= EXTRACT PROVIDED =
Plaintiff appears to be alleging liability based on the supervisory role of these Defendants. Supervisory personnel are generally not liable under § 1983 for the actions of their employees under a theory of respondeat superior and, therefore, when a named defendant holds a supervisor position, the causal link between him and the claimed constitutional violation must be specifically alleged. See Fayle v. Stapley, 607 F.2d 858, 862 (9th Cir. 1979); Mosher v. Saalfeld, 589 F.2d 438, 441 (9th Cir. 1978), cert. denied, 442 U.S. 941 (1979). To state a claim for relief under § 1983 based on a theory of supervisory liability, plaintiff must allege some facts that would support a claim that supervisory defendants either: personally participated in the alleged deprivation of constitutional rights; knew of the violations and failed to act to prevent them; or promulgated or "implement[ed] a policy so deficient that the policy 'itself is a repudiation of constitutional rights' and is 'the moving force of the constitutional violation.'" Hansen v. Black, 885 F.2d 642, 646 (9th Cir. 1989) (internal citations omitted); Taylor v. List, 880 F.2d 1040, 1045 (9th Cir. 1989). Although federal pleading standards are broad, some facts must be alleged to support claims under § 1983. See Leatherman v. Tarrant County Narcotics Unit, 507 U.S. 163, 168 (1993).

In his amended complaint, Plaintiff fails to allege any facts indicating that defendants Hubbard, Lopez, Harrington or Biter personally participated in the alleged deprivation of constitutional rights; knew of the violations and failed to act to prevent them; or promulgated or "implement[ed] a policy so deficient that the policy 'itself is a repudiation of constitutional rights' and is 'the moving force of the constitutional violation.'" Hansen, 885 F.2d at 646.

Plaintiff's claim of "conspiracy" is unsupported by any factual allegations. Plaintiff thus fails to state a cognizable § 1983 claim against defendants Hubbard, Lopez, Harrington or Biter.

B. First Amendment - Free Exercise

Plaintiff includes numerous allegations concerning the denial of his religious artifacts and religious practices. Doc. 15, pp. 23-29. These allegations are unrelated to Plaintiff's claim for deliberate indifference to his medical needs in violation of the Eighth Amendment.

"Inmates . . . retain protections afforded by the First Amendment, including its directive that no law shall prohibit the free exercise of religion." O'Lone v. Estate of Shabazz, 482 U.S. 342, 348 (1987) (internal quotations and citations omitted). The protections of the Free Exercise Clause are triggered when prison officials substantially burden the practice of an inmate's religion by preventing him from engaging in conduct which he sincerely believes is consistent with his faith. Shakur v. Schriro, 514 F.3d 878, 884-85 (9th Cir. 2008).

= INFORMATION SHOWN =
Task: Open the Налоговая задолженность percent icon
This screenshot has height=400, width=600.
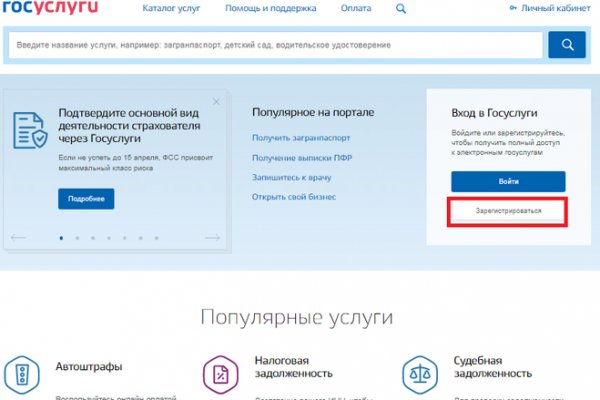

= CHECK YOUR UNDERSTANDING =
A) From the court excerpt, quote the passage from "In his amended" to "Harrington or Biter.".
B) According to the court excerpt, on which pages of Doc. 15 are the allegations about the denial of religious artifacts and religious practices?
C) Name every court case the court excerpt cites.

= ANSWERS TO THE TASKS =
A)
In his amended complaint, Plaintiff fails to allege any facts indicating that defendants Hubbard, Lopez, Harrington or Biter personally participated in the alleged deprivation of constitutional rights; knew of the violations and failed to act to prevent them; or promulgated or "implement[ed] a policy so deficient that the policy 'itself is a repudiation of constitutional rights' and is 'the moving force of the constitutional violation.'" Hansen, 885 F.2d at 646.

Plaintiff's claim of "conspiracy" is unsupported by any factual allegations. Plaintiff thus fails to state a cognizable § 1983 claim against defendants Hubbard, Lopez, Harrington or Biter.

B) Pages 23-29.

C)
Fayle v. Stapley
Mosher v. Saalfeld
Hansen v. Black
Taylor v. List
Leatherman v. Tarrant County Narcotics Unit
O'Lone v. Estate of Shabazz
Shakur v. Schriro